If you wanted to provide isolated communities in the developing world with electrical power, what would you do? Give them solar panels or perhaps provide them with wind turbines? 

Humanitarian Engineering - Wind Turbine

Harnessing renewable energy seems like a sensible direction to take in areas with little or no established infrastructure. The technology certainly exists but how long would these systems last before requiring specialist maintenance? Who’s going to repair them when they go wrong and how would the replacement parts be obtained?

It’s a problem that’s got the attention of Tom Austin, an undergraduate student studying with us at University of Wales Trinity Saint David. He has spent the final year of his engineering degree trying to prove that you don’t have to be a trained engineer or have access to costly specialist facilities and resources in order to construct a wind turbine to harness this natural resource for yourself. Tom is convinced that the best way to make this technology widely accessible to people in the developing world is to investigate the ways in which communities (once provided with a kit of basic parts) could construct and maintain wind turbines themselves.

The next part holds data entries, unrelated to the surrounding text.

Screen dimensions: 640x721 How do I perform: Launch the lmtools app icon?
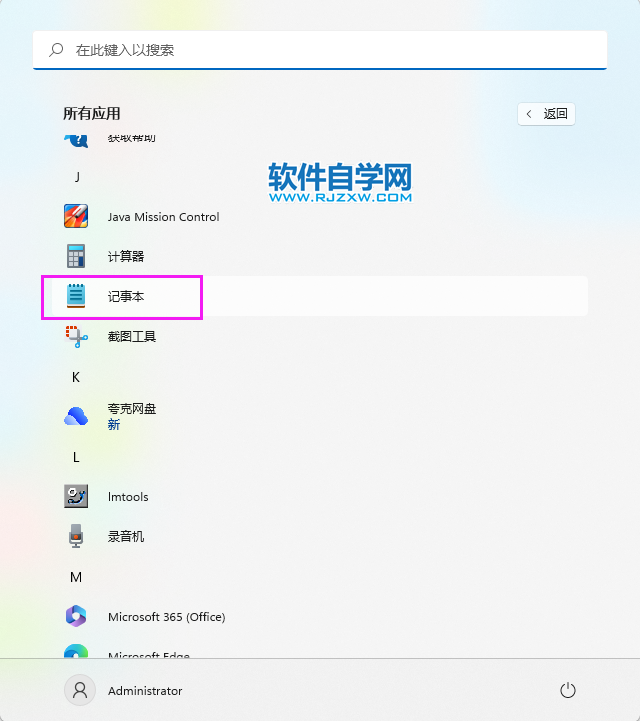coord(76,496)
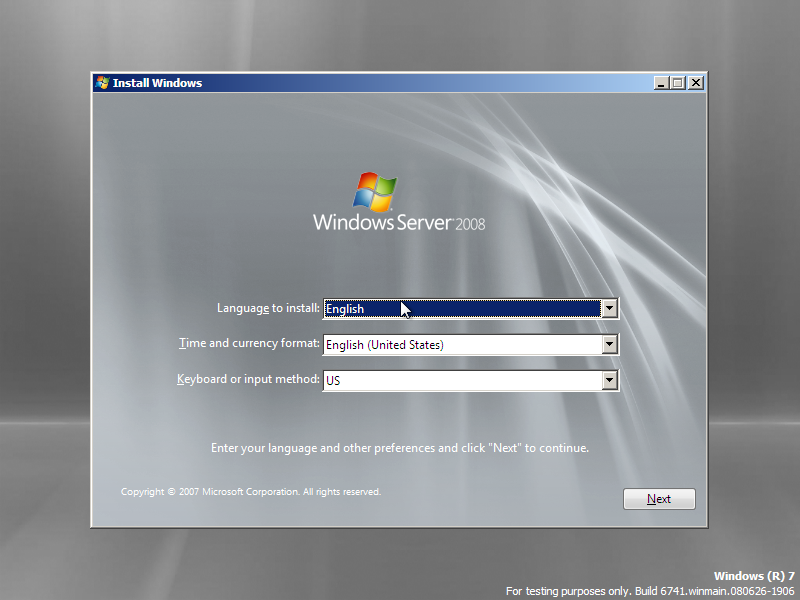Viewport: 800px width, 600px height.
Task: Open the 'Time and currency format' dropdown
Action: (x=609, y=344)
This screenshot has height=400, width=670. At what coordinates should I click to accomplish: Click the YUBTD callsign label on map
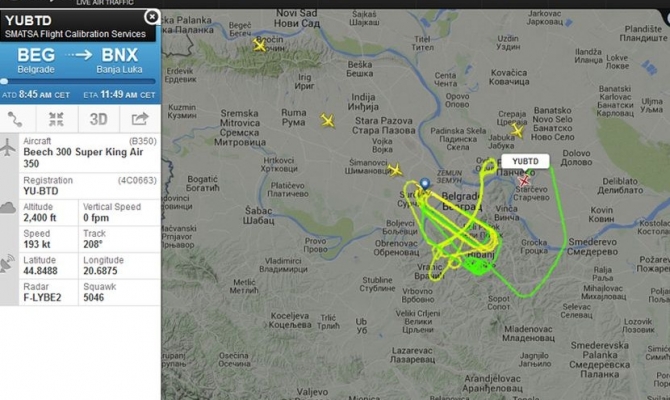pos(525,161)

Many traditional undergraduate Engineering projects focus on areas such as reducing production costs, increasing product performance, reducing weight or improving productivity. One of the features which differentiates this type of project is that, at its core, the focus is on using science, engineering and technology to improve the quality of life of marginalised and disadvantaged people around the world. This is sometimes referred to as social sustainability.

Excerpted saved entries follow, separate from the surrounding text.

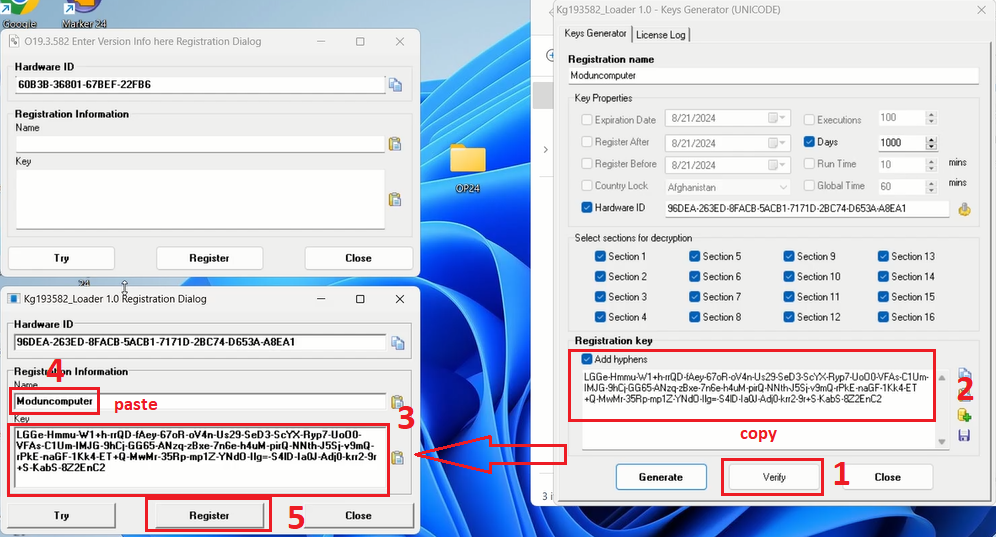This screenshot has width=996, height=537.
Task: Uncheck the Add hyphens checkbox
Action: 587,359
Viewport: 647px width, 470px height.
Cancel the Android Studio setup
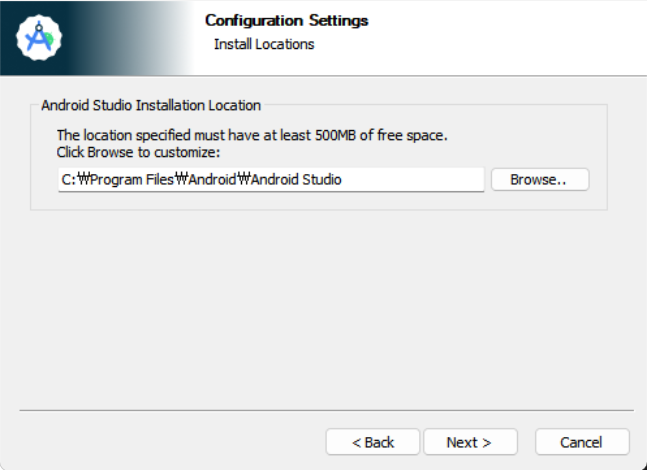(582, 442)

Other student projects have investigated sustainable transportation systems and methods of storing temperature sensitive vaccines in countries where only basic resources and materials can be obtained. In the coming years, the School of Engineering, Manufacturing and Logistics aims to investigate areas such as shelter, water purification, sanitation and medical issues with a view to developing technical solutions which, if adopted, would improve the standard of living of some of the world’s poorest and most disadvantaged communities.